Senin, 07 Desember 2015

Sejarah kebebasan berpendapat

Kebebasan berpendapat, merupakan hasil dari sekian panjang perjuangan manusia dalam upayanya untuk lepas dari belenggu perbudakan.  Bisa dikatakan bahwa kebebasan berpendapat beriringan dari ide Socrates dalam menyemaikan bibit demokrasi dalam sistem sosial Yunani ribuan tahun yang lalu, yang, karena "ulahnya" yang sangat suka menggosip itu, Socrates membayar harga sebuah kebebasan berpendapat, dengan nyawanya sendiri.
Tidak dipungkiri, pendapat bahwa demokrasi baru benar tegak di Yunani justru setelah eksekusi Socrates itu sendiri, memicu revolusi mental orang-orang untuk berani mengemukakan pikirannya yang selama ini dikekang oleh rezim saat itu, yang membuat orang-orang sadar betapa pemikiran untuk kebebasan adalah hal yang harus diperjuangkan, berapapun harganya.
Dengan itu resmilah Socrates menjadi martir layaknya Yesus yang mengorbankan tubuhnya untuk disalib demi membebaskan pikiran orang dari kegelapan akhlaq, seperti nabi Muhammad yang rela diusir dari sukunya sendiri keluar Makkah untuk memperjuangkan pendapat bahwa setiap orang memiliki hak untuk hidup layak dan lepas dari kesenjangan sosial, menghapus kejahilan warisan budaya yang angkuh di tengah kondisi yang tidak tepat.

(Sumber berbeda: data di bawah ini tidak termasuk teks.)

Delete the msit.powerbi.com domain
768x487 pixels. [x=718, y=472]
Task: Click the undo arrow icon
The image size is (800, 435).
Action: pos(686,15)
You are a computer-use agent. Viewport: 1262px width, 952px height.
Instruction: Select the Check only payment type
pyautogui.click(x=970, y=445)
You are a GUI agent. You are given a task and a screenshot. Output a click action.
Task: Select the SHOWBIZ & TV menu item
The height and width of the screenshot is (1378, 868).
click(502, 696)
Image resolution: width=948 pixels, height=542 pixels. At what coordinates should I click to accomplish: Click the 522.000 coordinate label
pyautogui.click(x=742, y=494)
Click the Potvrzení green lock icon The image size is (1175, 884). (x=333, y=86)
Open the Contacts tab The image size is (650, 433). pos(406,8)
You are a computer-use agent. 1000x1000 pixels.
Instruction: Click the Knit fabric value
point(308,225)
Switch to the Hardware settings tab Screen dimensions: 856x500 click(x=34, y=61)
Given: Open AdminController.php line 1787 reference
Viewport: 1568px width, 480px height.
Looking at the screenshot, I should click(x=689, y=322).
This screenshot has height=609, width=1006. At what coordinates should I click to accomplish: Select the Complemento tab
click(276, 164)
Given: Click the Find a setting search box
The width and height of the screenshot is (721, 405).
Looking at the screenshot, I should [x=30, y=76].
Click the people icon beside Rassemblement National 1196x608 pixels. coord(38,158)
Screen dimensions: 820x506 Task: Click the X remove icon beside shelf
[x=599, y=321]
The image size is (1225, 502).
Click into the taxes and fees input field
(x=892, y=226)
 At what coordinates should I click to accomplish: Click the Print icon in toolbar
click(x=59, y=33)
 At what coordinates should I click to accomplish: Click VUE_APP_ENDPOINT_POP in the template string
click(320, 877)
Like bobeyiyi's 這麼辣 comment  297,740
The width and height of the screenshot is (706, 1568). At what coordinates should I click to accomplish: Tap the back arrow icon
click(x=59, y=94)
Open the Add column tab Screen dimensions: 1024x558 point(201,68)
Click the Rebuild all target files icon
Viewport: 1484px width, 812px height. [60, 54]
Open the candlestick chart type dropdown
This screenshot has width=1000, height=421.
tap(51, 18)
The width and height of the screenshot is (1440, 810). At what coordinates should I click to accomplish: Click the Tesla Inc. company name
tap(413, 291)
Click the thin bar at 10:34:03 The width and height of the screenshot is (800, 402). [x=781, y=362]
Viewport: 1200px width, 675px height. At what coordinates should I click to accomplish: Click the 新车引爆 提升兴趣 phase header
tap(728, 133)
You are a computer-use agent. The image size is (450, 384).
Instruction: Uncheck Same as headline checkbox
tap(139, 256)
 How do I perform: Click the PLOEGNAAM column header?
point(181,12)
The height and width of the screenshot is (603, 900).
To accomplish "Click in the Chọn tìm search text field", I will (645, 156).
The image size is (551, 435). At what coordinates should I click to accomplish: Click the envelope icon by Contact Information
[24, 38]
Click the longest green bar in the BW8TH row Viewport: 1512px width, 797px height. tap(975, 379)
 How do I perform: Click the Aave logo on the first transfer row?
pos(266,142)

Kebebasan berpendapat memiliki harga yang harus dibayar, tentu, sebab pendapat adalah hasil dari olah pemikiran, yang mana pemikiran itu sendiri pastilah menemukan perlawanannya akibat benturan kepentingan yang berseberangan.  Kebebasan berpendapat tidak sama dengan kebebasan berbunyi, sebab pendapat ada di dalamnya yaitu kepentingan, konsep dan tanggung jawab. 
Pendapat lahir dari sebuah kepentingan, baik itu individual, kolektif atau global.  Sebab kepentingan itu yang memotivasi orang untuk merealisasikan pikirannya ke dalam alam yang sama sekali berbeda.  Kepentingan menimbulkan keinginan dan usaha yang diracik untuk bisa dimengerti ke dalam sebuah konsep, konsep ini yang merupakan cikal bakal berkembangnya sebuah gerakan nyata.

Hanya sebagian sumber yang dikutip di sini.